Good pastoral leadership is not a "by the numbers" proposition. It is a matter of heart and soul, of devoting the whole self to the vision God gives for the congregation in which one serves. Yet neither is it purely intuitive; it requires hard, careful thinking about the directions and details of the path down which God calls. When Adam Hamilton became pastor of the United Methodist Church of the Resurrection, its membership consisted of himself and his family. Ten years later the church averages between five and six thousand worshipers per weekend. Throughout this remarkable period, Hamilton learned many serious lessons about both the broad visions and the specific details of pastoral leadership.
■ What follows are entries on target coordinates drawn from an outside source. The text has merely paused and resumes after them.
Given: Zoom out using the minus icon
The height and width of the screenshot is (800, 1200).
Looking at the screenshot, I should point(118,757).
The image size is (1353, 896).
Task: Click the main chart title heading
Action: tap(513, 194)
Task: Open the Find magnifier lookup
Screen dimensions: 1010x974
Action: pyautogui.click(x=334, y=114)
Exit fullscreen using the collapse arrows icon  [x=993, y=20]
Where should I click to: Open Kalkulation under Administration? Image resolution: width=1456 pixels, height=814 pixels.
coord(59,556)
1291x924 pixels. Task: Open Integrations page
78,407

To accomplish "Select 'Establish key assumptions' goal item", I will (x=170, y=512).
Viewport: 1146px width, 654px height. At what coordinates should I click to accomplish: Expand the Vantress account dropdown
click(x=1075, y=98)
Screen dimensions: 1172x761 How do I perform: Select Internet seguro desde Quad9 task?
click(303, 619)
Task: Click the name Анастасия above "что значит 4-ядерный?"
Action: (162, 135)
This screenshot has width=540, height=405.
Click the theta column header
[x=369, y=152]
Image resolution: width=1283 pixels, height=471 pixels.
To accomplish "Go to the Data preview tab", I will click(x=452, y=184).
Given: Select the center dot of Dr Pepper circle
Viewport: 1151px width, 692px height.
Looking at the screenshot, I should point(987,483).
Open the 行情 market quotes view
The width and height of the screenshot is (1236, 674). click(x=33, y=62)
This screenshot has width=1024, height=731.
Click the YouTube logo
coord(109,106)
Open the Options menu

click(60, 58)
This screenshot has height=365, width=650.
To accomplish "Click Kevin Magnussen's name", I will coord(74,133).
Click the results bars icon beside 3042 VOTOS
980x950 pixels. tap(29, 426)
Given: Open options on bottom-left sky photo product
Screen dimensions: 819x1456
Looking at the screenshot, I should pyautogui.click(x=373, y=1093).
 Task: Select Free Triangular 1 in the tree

Bringing a depth of analytical skills often lacking in visionary leaders, in this book he goes beyond simply telling the story of Church of the Resurrection. He shares the questions that he learned to ask about the largely unchurched population to which Church of the Resurrection has reached out. Further, he demonstrates what he learned by listening to the answers to these questions, and how doing so has made possible a number of strategically crucial decisions the church has made. One of those crucial decisions was to make more traditional forms of worship and praise the center of the congregation's life. The result is that the example of Church of the Resurrection offers pastors and church leaders (especially those in mainline denominations) the realization that they need not completely change their liturgical and theological identity in order to reach out to the unchurched.
Drawing on his own experience, as well as the detailed research on the characteristics of highly successful congregations he undertook during a sabbatical leave, Hamilton offers pastors and other church leaders solid, substantive thinking on steps that congregations can take to become centers of vibrant outreach and mission.